Monday, March 26, 2012

Tribe over Tribe; Community Against Community

The picture that emerges from Sanford, FL, where Trayvon Martin was killed by a self-appointed neighborhood cop in a gated community is a picture of a society moving toward de-facto apartheid.

Gated communities patrolled by non-governmental civilian forces, on the lookout for people "who don't belong here."

It is a continuation of patterns of power and violence from the past.

There are parts of this country where, for a long time, the social structure was one racial community controlling another racially defined people.  White people over the slaves and the former slaves.  The settlers over the natives.  These social systems were not maintained and enforced only by police and troops, but also by community mobilization.   Every white was seen as having the duty to help control every black.  Any white over any black.
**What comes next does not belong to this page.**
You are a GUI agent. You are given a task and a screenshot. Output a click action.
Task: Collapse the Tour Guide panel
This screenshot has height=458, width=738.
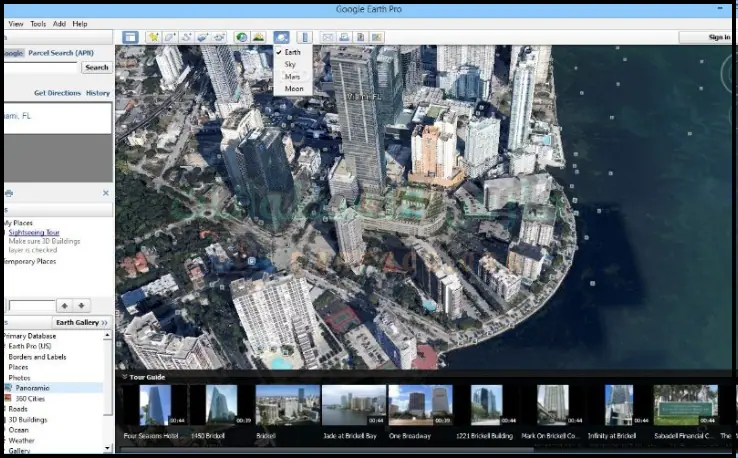pos(124,377)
Lynching were demonstrations of the collective power of the white community to control the African American  community.   Individuals who were thought to have violated the rules, the boundaries, were singled out for brutal and public execution -- unofficial, outside of the law.  A lynching showed what the real relations of power were.  That every level of government looked the other way made it perfectly clear.
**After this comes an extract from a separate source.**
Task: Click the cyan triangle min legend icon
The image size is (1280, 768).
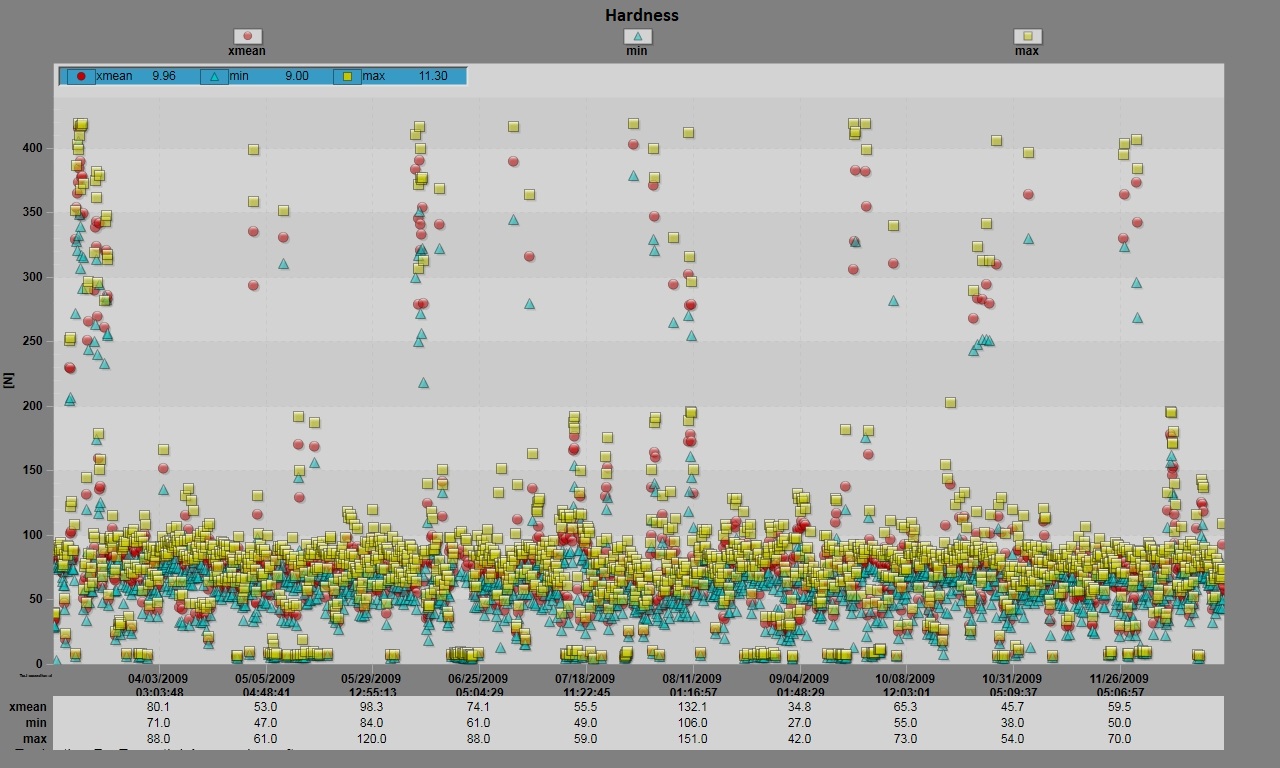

George Zimmerman obviously thought that was the way that it still worked. He thought he was exercising legitimate power as a white person patrolling his community against black marauders.  Think of it, he shot a person while on the phone to the police.  He expected to be supported by the government.  And, considering the fact that he was not arrested, it was not a crazy expectation.
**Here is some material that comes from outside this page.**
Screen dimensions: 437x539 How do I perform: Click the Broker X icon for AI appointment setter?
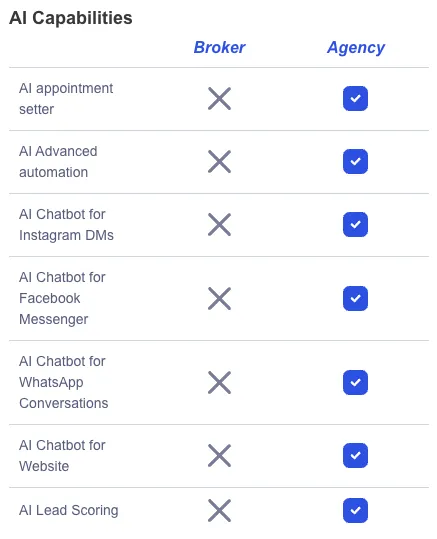[219, 99]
"Right to Carry" and "Stand Your Ground" and other such legislation is all based on this "all of us  control all of them" thinking.  They enable vigilantism, in that they carve out a space for non-state forces (neighborhood watch groups, for example) to use violence.  But, the rule of law assumes that  legitimate violence can only be exercised by the state.

The family of Trayvon Martin, and all of us who support them, have a pertinent question to ask.  Will every level of government look the other way -- giving the benefit of the doubt to white "defenders of their neighborhoods and communities?"

The reminder from President Obama that if he had a son, he would like Trayvon is a reassurance that "no;" every level of government will not.